Page text:
= Beginning of Section =

- Hyperlipidemia: Patients often present with hypercholesterolemia and hypertriglyceridemia.
Diagnosis
- Urinalysis:
- Proteinuria: Nephrotic-range proteinuria (>3.5 g/day) is the hallmark of nephrotic syndrome.
- Urine Microscopy: May show oval fat bodies (lipid droplets) giving a "Maltese cross" appearance under polarized light.
- Serum Studies:
- Hypoalbuminemia: Serum albumin <3 g/dL due to urinary losses.
- Hyperlipidemia: Elevated total cholesterol, LDL, and triglycerides.
- Renal Function Tests: Serum creatinine may be elevated in advanced disease due to glomerular damage.
- Renal Biopsy:
- Indications: Necessary to confirm the diagnosis and determine the underlying cause, especially in adults.
- Findings:
- Minimal Change Disease: Normal appearance on light microscopy; effacement of foot processes on electron microscopy.
- FSGS: Segmental glomerular scarring.
- Membranous Nephropathy: Diffuse thickening of the glomerular basement membrane due to immune complex deposition.
Complications
- Thromboembolism: Hypercoagulability increases the risk of deep vein thrombosis (DVT) and pulmonary embolism (PE). Renal vein thrombosis is also common in nephrotic syndrome.
- Infections: Loss of immunoglobulins in the urine leads to impaired humoral immunity, increasing the risk of bacterial infections, particularly peritonitis, cellulitis, and respiratory infections.
- Acute Kidney Injury (AKI): Severe intravascular volume depletion due to hypoalbuminemia and third spacing of fluids can lead to prerenal AKI.
- Chronic Kidney Disease (CKD): Persistent nephrotic syndrome may lead to progressive loss of renal function and development of CKD.

= End of Section =

To do: Copy the nephrotic syndrome text from "- Hyperlipidemia: Patients" up to and including "of nephrotic syndrome.", renaming "Hyperlipidemia" to "Dyslipidemia" wherever it occurs.

[Collected data entries]
= Beginning of Section =

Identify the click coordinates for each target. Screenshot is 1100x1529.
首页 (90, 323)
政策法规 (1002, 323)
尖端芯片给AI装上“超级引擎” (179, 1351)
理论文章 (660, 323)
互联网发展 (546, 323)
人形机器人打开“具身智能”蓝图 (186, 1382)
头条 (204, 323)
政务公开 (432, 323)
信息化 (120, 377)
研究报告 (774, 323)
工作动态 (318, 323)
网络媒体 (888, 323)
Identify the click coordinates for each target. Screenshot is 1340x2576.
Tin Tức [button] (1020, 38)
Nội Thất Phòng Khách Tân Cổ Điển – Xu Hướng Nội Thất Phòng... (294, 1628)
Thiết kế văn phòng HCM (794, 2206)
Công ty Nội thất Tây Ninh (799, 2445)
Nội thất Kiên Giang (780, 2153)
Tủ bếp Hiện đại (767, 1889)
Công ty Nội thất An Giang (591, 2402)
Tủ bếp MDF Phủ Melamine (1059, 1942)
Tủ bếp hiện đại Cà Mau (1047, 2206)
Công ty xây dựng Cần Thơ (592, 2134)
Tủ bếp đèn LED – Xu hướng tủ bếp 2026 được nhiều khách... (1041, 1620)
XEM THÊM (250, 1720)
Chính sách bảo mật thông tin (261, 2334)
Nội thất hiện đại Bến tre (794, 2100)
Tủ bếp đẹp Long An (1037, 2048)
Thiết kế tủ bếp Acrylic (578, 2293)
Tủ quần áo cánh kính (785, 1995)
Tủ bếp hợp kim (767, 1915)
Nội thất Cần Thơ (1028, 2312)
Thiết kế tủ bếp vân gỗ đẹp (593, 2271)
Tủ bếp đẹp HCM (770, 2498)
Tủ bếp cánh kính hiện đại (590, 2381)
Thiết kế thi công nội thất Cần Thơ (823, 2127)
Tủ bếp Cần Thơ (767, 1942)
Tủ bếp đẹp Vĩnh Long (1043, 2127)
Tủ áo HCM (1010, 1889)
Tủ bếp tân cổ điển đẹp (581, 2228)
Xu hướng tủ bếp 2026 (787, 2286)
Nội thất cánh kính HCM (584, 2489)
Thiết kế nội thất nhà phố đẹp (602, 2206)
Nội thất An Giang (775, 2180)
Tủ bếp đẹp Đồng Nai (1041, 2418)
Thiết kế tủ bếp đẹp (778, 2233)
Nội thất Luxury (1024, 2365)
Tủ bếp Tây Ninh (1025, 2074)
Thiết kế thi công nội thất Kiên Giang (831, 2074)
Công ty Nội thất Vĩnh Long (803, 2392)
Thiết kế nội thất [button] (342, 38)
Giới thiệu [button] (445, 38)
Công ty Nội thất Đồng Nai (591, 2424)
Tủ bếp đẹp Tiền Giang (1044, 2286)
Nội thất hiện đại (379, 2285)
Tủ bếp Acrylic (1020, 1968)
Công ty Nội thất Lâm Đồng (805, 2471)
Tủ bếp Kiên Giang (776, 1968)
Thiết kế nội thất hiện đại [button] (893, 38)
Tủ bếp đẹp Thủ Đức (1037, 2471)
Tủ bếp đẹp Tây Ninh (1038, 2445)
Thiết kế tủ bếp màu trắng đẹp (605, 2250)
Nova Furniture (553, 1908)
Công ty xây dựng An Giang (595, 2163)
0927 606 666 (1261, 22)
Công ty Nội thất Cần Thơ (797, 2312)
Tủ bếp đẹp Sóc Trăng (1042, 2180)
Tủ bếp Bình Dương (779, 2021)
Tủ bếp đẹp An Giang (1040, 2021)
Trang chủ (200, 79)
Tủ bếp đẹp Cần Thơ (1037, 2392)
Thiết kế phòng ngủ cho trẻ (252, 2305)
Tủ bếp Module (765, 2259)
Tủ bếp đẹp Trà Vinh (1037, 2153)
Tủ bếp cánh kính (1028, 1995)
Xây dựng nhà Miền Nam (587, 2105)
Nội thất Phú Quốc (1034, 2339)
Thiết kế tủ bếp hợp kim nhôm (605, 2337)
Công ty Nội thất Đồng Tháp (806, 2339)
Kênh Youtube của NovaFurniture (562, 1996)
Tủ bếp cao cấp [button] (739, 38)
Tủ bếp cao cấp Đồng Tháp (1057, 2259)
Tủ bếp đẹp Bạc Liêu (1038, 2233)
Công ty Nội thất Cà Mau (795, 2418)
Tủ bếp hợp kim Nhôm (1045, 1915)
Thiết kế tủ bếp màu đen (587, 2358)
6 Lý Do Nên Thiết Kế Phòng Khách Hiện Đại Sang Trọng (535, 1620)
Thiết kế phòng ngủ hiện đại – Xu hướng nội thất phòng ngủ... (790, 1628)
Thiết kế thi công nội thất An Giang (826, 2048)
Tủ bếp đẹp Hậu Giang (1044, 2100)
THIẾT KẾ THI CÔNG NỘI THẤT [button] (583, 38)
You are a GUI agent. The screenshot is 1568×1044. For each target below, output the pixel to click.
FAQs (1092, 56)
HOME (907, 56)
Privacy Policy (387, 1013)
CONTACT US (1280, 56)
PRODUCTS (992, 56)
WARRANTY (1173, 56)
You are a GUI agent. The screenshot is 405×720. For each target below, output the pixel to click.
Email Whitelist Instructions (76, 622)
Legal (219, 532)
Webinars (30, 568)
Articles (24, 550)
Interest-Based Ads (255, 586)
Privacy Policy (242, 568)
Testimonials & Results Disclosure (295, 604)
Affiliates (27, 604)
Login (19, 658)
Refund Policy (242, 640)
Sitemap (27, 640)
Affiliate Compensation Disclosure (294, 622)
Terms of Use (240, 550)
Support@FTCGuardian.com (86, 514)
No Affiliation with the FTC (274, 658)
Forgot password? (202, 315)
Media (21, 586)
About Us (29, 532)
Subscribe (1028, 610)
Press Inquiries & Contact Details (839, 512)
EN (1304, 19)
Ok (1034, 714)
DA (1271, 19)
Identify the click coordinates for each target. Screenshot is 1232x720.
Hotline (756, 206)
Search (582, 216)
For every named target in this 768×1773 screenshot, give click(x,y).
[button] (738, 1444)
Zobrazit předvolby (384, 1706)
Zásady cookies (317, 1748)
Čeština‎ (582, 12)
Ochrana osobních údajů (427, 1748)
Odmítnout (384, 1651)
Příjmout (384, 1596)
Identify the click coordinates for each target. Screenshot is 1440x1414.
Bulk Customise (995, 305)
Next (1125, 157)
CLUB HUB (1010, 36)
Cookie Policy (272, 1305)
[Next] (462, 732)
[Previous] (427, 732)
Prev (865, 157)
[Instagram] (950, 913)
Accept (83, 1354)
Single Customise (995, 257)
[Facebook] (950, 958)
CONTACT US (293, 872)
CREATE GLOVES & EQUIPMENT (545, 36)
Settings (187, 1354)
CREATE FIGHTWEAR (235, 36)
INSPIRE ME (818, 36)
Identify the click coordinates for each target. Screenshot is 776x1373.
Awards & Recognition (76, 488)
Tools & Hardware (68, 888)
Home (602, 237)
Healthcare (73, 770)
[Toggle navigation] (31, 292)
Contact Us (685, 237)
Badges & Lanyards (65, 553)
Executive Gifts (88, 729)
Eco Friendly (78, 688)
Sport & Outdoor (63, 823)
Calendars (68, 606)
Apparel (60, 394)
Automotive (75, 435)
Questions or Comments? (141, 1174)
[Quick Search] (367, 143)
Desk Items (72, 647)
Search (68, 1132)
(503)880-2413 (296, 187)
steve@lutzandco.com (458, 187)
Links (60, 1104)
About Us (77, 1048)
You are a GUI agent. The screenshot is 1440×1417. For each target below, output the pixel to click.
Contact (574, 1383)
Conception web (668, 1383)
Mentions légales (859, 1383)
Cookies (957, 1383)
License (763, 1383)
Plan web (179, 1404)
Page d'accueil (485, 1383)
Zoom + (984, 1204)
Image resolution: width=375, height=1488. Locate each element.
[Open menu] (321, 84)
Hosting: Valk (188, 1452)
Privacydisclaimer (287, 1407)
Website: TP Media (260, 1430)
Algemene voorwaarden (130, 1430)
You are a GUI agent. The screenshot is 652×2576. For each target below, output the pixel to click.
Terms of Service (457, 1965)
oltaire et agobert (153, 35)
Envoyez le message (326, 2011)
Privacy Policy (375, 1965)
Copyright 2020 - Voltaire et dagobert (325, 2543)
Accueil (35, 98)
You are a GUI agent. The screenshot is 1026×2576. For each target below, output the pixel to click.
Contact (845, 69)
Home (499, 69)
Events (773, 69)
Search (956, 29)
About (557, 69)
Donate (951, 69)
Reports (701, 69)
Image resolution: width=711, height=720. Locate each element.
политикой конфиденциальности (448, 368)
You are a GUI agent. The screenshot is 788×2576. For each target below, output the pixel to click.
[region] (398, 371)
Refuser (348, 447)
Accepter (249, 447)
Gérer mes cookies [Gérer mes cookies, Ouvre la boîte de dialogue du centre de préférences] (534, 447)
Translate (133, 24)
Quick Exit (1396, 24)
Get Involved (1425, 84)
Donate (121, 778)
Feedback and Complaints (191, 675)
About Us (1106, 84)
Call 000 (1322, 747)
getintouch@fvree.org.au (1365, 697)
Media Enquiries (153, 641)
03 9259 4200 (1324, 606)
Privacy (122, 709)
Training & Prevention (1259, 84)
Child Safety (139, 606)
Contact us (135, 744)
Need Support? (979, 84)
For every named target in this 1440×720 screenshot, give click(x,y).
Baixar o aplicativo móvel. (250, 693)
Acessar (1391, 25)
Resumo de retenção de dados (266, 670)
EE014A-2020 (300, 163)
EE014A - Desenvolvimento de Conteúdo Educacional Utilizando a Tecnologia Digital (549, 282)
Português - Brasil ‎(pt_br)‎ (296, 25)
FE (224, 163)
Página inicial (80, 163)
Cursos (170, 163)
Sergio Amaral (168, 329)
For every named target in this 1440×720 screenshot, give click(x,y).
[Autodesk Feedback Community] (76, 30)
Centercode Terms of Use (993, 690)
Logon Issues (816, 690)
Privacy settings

= End of Section =

Reply to the exercise:
- Dyslipidemia: Patients often present with hypercholesterolemia and hypertriglyceridemia.
Diagnosis
- Urinalysis:
- Proteinuria: Nephrotic-range proteinuria (>3.5 g/day) is the hallmark of nephrotic syndrome.